- _GOAL_:
Put each line of the material below into a JSON list of strings, one string per line, skipping any blank lines. Leave the pictures out of the list.

Text and item location entries
□ □ □
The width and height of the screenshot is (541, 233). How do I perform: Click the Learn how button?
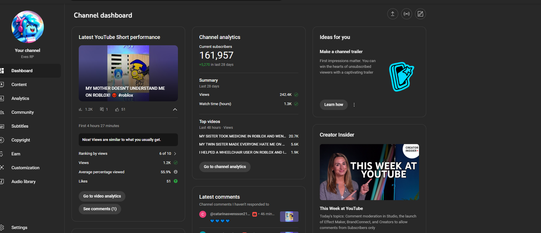pos(333,105)
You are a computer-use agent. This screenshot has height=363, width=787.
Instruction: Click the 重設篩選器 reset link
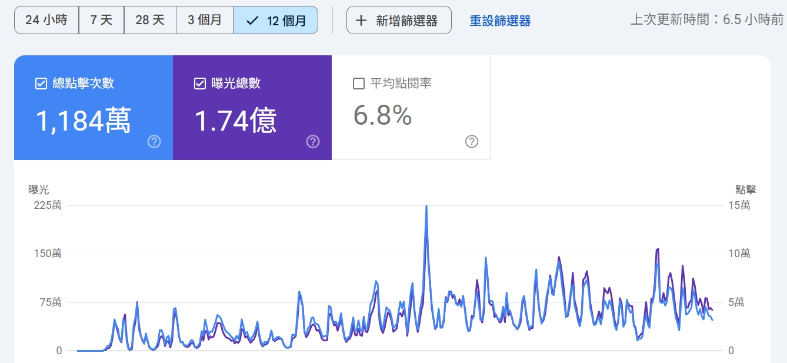pyautogui.click(x=499, y=19)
□ □ □
- _WORKED ANSWER_:
[
  "The width and height of the screenshot is (541, 233). How do I perform: Click the Learn how button?",
  "pos(333,105)",
  "You are a computer-use agent. This screenshot has height=363, width=787.",
  "Instruction: Click the 重設篩選器 reset link",
  "pyautogui.click(x=499, y=19)"
]